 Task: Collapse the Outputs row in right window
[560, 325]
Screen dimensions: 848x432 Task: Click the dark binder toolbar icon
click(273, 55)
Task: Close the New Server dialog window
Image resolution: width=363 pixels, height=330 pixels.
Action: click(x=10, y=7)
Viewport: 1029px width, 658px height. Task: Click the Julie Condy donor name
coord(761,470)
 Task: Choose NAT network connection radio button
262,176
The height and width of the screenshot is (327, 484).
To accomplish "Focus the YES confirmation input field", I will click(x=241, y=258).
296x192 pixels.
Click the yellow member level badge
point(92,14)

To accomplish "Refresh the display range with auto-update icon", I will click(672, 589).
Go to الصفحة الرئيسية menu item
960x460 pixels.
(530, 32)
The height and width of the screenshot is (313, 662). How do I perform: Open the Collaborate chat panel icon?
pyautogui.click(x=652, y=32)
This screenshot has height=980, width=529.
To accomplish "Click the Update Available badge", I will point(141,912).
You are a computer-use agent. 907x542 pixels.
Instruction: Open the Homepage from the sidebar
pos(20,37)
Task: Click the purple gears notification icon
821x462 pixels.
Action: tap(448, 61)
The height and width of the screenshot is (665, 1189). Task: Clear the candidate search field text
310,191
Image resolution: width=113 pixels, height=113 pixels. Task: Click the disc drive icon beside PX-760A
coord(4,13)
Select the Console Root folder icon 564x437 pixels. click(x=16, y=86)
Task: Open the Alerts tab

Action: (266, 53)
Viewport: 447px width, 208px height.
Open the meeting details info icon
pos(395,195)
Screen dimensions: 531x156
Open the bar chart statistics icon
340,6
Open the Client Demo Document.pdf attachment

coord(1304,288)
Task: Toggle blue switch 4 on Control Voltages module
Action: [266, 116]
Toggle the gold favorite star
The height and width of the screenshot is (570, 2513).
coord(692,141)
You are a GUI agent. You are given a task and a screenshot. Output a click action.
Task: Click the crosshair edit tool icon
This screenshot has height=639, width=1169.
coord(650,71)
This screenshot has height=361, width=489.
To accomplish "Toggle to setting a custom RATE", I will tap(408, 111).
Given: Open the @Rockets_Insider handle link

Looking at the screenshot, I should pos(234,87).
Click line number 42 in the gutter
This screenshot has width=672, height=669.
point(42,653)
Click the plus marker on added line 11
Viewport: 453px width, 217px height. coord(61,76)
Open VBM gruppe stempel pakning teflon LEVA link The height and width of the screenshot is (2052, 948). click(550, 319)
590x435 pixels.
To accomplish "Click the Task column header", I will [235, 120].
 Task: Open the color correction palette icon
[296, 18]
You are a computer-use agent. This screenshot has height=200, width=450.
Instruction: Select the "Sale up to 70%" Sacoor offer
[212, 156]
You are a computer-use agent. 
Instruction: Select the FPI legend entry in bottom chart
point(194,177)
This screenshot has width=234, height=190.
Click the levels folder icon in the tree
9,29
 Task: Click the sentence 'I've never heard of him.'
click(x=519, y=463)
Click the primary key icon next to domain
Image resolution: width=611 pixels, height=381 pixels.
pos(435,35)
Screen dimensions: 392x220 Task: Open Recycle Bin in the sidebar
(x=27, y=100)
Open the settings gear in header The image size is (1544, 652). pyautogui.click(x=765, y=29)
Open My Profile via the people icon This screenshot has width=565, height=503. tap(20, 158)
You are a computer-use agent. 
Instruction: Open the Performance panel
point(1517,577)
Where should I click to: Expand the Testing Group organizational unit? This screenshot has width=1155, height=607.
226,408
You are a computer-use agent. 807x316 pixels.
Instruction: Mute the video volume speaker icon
◆ ◆ ◆
→ ACTION ITEM
Look above for the line containing "Screen dimensions: 392x220"; copy from it through the last line, exactly, and nothing more.

→ COMPLETED TASK
Screen dimensions: 392x220 Task: Open Recycle Bin in the sidebar
(x=27, y=100)
Open the settings gear in header The image size is (1544, 652). pyautogui.click(x=765, y=29)
Open My Profile via the people icon This screenshot has width=565, height=503. tap(20, 158)
You are a computer-use agent. 
Instruction: Open the Performance panel
point(1517,577)
Where should I click to: Expand the Testing Group organizational unit? This screenshot has width=1155, height=607.
226,408
You are a computer-use agent. 807x316 pixels.
Instruction: Mute the video volume speaker icon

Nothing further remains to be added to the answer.